# [What is required]
Please name the three practices that obedience to Christ has historically led the Brethren to follow, according to the text on Brethren life below.

# [Text extract]
________

Obedience to Christ is the center of Brethren life. This conviction has led the Brethren historically to practice non-conformity, non-resistance, and non-swearing. In non-conformity, Brethren have sought to follow the way of Christ in contrast to the way of the world. In non-resistance, Brethren have renounced the Christian's use of violence in combating evil, striving, as far as possible, to be reconciled to all persons. In non-swearing, Brethren have sought to lead such trustworthy Christian lives that oath-taking becomes unnecessary. Every believer must live in a way that exhibits to the world the truth and love of Christ.

===Military and non-violence===
As a denomination within the peace church movement, it still holds strongly to its pursuit of peace, but within the denomination there are many different interpretations of how this peaceful lifestyle should be lived out. Twentieth-century Brethren continue to uphold the ideal of peace, but the church embraces persons of opposing convictions concerning the role and means of "peacemaking". The Brethren Church is also the only Anabaptist denomination currently with a history of supporting non-combatant military chaplains. According to their website,

On the one hand, some Brethren understand peacemaking as a practice of nonresistance or nonviolence, following Jesus in loving our enemies. Brethren annually reaffirm that historic position as a nonresistant peace church and, as such, provide counsel and support for those persons who, as a matter of personal conscience, hold a conviction of nonresistance. On the other hand, some Brethren understand peacemaking as the responsibility of the state to use force, to defend against and deter evil. These Brethren affirm the role of the state to maintain peace and deter aggression through force and a strong national defense by sanctioning chaplains in all branches of military service and providing counsel and support for those who, as a matter of personal conscience, hold to the conviction of strong military defense or "resistance." ...Our role as peacemakers may be in dispute, but the goal of peace is undeniable.

________

# [Data provided]

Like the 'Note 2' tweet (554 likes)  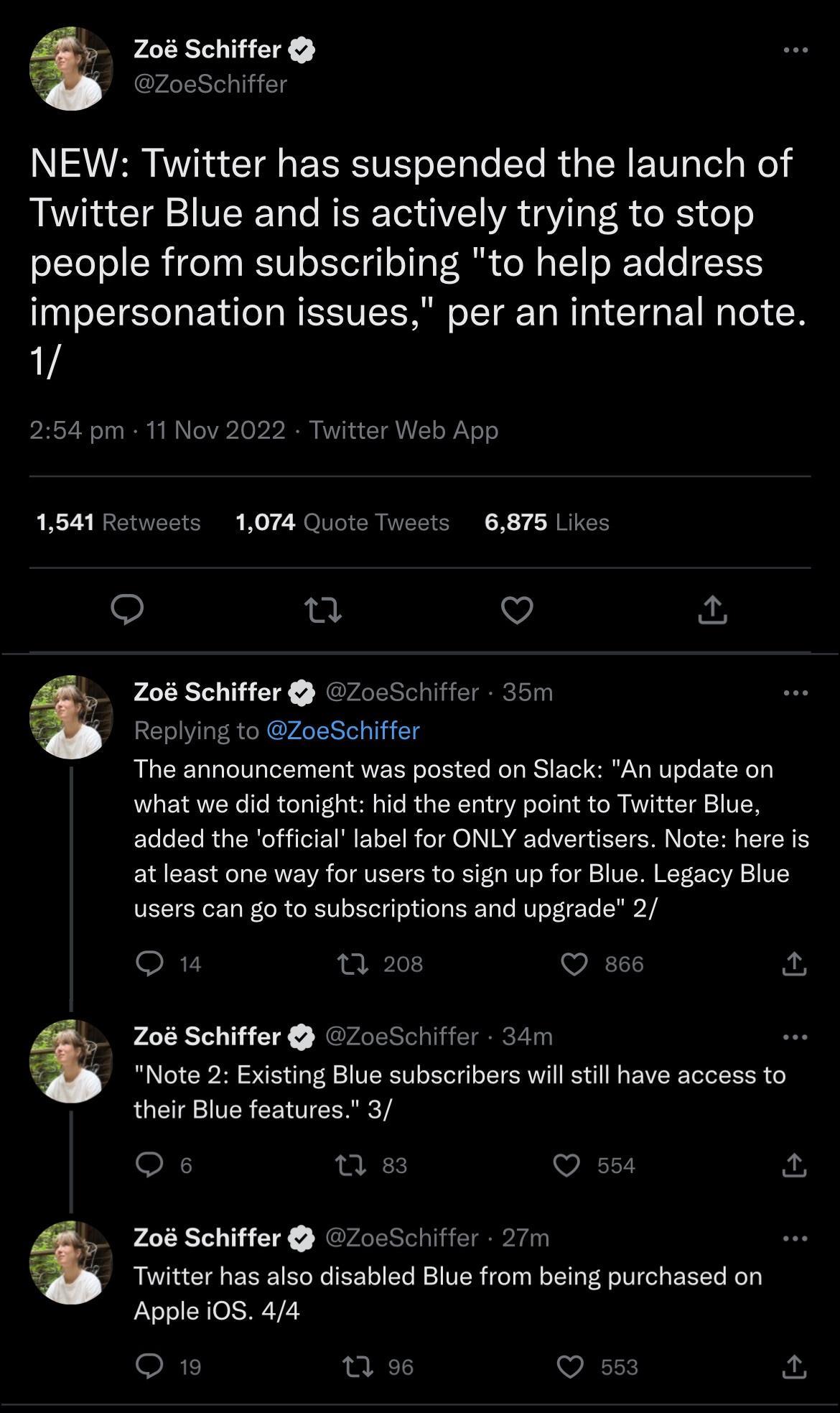pyautogui.click(x=567, y=1165)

________

# [Result for this task]
Non-conformity, non-resistance, and non-swearing.